◆ Exercise aim ◆
The exercise calls for every entry that follows to be repeated exactly.
Top of Materials provided
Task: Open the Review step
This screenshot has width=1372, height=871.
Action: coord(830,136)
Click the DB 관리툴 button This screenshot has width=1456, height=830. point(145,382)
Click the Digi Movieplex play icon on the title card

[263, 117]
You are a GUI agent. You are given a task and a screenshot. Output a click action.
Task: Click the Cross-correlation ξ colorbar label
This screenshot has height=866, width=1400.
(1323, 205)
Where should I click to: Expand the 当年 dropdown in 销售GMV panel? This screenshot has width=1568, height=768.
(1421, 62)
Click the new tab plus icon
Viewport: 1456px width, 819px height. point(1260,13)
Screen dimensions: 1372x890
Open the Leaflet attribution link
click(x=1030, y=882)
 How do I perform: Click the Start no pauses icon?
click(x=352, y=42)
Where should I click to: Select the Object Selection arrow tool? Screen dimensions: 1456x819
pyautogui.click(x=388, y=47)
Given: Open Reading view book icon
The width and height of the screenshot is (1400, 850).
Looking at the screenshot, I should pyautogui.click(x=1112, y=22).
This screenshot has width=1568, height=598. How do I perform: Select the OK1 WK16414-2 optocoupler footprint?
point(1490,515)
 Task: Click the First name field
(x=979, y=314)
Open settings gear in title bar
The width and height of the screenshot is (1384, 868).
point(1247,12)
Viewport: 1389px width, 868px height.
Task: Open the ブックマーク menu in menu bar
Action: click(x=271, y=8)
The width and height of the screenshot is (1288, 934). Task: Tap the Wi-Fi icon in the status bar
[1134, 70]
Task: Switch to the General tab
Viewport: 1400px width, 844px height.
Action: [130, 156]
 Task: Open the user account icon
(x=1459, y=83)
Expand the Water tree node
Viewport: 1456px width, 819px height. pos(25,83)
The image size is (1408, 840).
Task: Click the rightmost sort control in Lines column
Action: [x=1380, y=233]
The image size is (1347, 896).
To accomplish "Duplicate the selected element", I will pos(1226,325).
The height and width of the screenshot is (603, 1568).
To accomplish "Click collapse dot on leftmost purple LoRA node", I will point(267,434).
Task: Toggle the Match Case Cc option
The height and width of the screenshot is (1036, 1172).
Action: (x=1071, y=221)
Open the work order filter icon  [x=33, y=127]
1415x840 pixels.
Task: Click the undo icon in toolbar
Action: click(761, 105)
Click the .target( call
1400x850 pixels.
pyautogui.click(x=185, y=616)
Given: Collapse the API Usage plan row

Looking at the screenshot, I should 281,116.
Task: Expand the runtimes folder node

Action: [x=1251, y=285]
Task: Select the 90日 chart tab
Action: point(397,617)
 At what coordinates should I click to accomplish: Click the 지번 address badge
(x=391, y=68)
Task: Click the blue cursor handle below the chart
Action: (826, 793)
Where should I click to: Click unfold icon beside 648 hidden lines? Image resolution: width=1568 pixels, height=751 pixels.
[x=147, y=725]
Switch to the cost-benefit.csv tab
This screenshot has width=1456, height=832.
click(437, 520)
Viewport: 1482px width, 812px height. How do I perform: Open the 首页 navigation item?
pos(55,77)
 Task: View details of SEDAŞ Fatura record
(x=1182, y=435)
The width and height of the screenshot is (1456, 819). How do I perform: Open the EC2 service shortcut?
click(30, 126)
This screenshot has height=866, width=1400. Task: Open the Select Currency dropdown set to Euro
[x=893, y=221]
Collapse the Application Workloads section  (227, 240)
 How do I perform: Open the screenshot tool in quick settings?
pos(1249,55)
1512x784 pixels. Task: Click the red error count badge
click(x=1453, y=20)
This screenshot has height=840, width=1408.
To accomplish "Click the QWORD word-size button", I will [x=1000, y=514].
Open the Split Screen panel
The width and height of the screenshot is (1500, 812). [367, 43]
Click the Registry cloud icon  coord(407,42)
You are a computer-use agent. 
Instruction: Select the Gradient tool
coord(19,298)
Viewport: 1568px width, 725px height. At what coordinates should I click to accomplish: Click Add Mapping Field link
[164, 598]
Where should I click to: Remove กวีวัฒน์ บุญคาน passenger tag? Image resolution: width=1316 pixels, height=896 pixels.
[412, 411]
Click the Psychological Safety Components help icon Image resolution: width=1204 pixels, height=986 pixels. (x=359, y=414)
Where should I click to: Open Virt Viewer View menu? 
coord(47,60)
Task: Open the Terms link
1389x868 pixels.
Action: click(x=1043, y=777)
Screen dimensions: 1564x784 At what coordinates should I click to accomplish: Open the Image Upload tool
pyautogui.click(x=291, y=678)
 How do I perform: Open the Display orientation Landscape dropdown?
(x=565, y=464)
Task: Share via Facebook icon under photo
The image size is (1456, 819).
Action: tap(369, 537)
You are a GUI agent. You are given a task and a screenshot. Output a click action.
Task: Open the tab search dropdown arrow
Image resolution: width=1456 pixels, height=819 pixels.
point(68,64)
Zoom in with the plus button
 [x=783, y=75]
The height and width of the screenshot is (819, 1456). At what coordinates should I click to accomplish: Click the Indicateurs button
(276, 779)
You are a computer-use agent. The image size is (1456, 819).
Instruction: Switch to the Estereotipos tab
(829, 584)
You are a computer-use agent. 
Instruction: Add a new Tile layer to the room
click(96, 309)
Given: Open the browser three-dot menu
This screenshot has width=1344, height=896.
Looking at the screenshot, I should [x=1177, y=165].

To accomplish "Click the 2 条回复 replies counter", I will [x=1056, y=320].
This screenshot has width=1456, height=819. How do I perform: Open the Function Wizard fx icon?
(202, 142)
Bottom of Materials provided
◆ Written answer ◆
Task: Open the Review step
This screenshot has width=1372, height=871.
Action: coord(830,136)
Click the DB 관리툴 button This screenshot has width=1456, height=830. point(145,382)
Click the Digi Movieplex play icon on the title card

[263, 117]
You are a GUI agent. You are given a task and a screenshot. Output a click action.
Task: Click the Cross-correlation ξ colorbar label
This screenshot has height=866, width=1400.
(1323, 205)
Where should I click to: Expand the 当年 dropdown in 销售GMV panel? This screenshot has width=1568, height=768.
(1421, 62)
Click the new tab plus icon
Viewport: 1456px width, 819px height. point(1260,13)
Screen dimensions: 1372x890
Open the Leaflet attribution link
click(x=1030, y=882)
 How do I perform: Click the Start no pauses icon?
click(x=352, y=42)
Where should I click to: Select the Object Selection arrow tool? Screen dimensions: 1456x819
pyautogui.click(x=388, y=47)
Given: Open Reading view book icon
The width and height of the screenshot is (1400, 850).
Looking at the screenshot, I should pyautogui.click(x=1112, y=22).
This screenshot has width=1568, height=598. How do I perform: Select the OK1 WK16414-2 optocoupler footprint?
point(1490,515)
 Task: Click the First name field
(x=979, y=314)
Open settings gear in title bar
The width and height of the screenshot is (1384, 868).
point(1247,12)
Viewport: 1389px width, 868px height.
Task: Open the ブックマーク menu in menu bar
Action: click(x=271, y=8)
The width and height of the screenshot is (1288, 934). Task: Tap the Wi-Fi icon in the status bar
[1134, 70]
Task: Switch to the General tab
Viewport: 1400px width, 844px height.
Action: [130, 156]
 Task: Open the user account icon
(x=1459, y=83)
Expand the Water tree node
Viewport: 1456px width, 819px height. pos(25,83)
The image size is (1408, 840).
Task: Click the rightmost sort control in Lines column
Action: [x=1380, y=233]
The image size is (1347, 896).
To accomplish "Duplicate the selected element", I will pos(1226,325).
The height and width of the screenshot is (603, 1568).
To accomplish "Click collapse dot on leftmost purple LoRA node", I will point(267,434).
Task: Toggle the Match Case Cc option
The height and width of the screenshot is (1036, 1172).
Action: (x=1071, y=221)
Open the work order filter icon  [x=33, y=127]
1415x840 pixels.
Task: Click the undo icon in toolbar
Action: click(761, 105)
Click the .target( call
1400x850 pixels.
pyautogui.click(x=185, y=616)
Given: Collapse the API Usage plan row

Looking at the screenshot, I should 281,116.
Task: Expand the runtimes folder node

Action: [x=1251, y=285]
Task: Select the 90日 chart tab
Action: point(397,617)
 At what coordinates should I click to accomplish: Click the 지번 address badge
(x=391, y=68)
Task: Click the blue cursor handle below the chart
Action: (826, 793)
Where should I click to: Click unfold icon beside 648 hidden lines? Image resolution: width=1568 pixels, height=751 pixels.
[x=147, y=725]
Switch to the cost-benefit.csv tab
This screenshot has width=1456, height=832.
click(437, 520)
Viewport: 1482px width, 812px height. How do I perform: Open the 首页 navigation item?
pos(55,77)
 Task: View details of SEDAŞ Fatura record
(x=1182, y=435)
The width and height of the screenshot is (1456, 819). How do I perform: Open the EC2 service shortcut?
click(30, 126)
This screenshot has height=866, width=1400. Task: Open the Select Currency dropdown set to Euro
[x=893, y=221]
Collapse the Application Workloads section  (227, 240)
 How do I perform: Open the screenshot tool in quick settings?
pos(1249,55)
1512x784 pixels. Task: Click the red error count badge
click(x=1453, y=20)
This screenshot has height=840, width=1408.
To accomplish "Click the QWORD word-size button", I will [x=1000, y=514].
Open the Split Screen panel
The width and height of the screenshot is (1500, 812). [367, 43]
Click the Registry cloud icon  coord(407,42)
You are a computer-use agent. 
Instruction: Select the Gradient tool
coord(19,298)
Viewport: 1568px width, 725px height. At what coordinates should I click to accomplish: Click Add Mapping Field link
[164, 598]
Where should I click to: Remove กวีวัฒน์ บุญคาน passenger tag? Image resolution: width=1316 pixels, height=896 pixels.
[412, 411]
Click the Psychological Safety Components help icon Image resolution: width=1204 pixels, height=986 pixels. (x=359, y=414)
Where should I click to: Open Virt Viewer View menu? 
coord(47,60)
Task: Open the Terms link
1389x868 pixels.
Action: click(x=1043, y=777)
Screen dimensions: 1564x784 At what coordinates should I click to accomplish: Open the Image Upload tool
pyautogui.click(x=291, y=678)
 How do I perform: Open the Display orientation Landscape dropdown?
(x=565, y=464)
Task: Share via Facebook icon under photo
The image size is (1456, 819).
Action: tap(369, 537)
You are a GUI agent. You are given a task and a screenshot. Output a click action.
Task: Open the tab search dropdown arrow
Image resolution: width=1456 pixels, height=819 pixels.
point(68,64)
Zoom in with the plus button
 [x=783, y=75]
The height and width of the screenshot is (819, 1456). At what coordinates should I click to accomplish: Click the Indicateurs button
(276, 779)
You are a computer-use agent. The image size is (1456, 819).
Instruction: Switch to the Estereotipos tab
(829, 584)
You are a computer-use agent. 
Instruction: Add a new Tile layer to the room
click(96, 309)
Given: Open the browser three-dot menu
This screenshot has width=1344, height=896.
Looking at the screenshot, I should [x=1177, y=165].

To accomplish "Click the 2 条回复 replies counter", I will [x=1056, y=320].
This screenshot has width=1456, height=819. How do I perform: Open the Function Wizard fx icon?
(202, 142)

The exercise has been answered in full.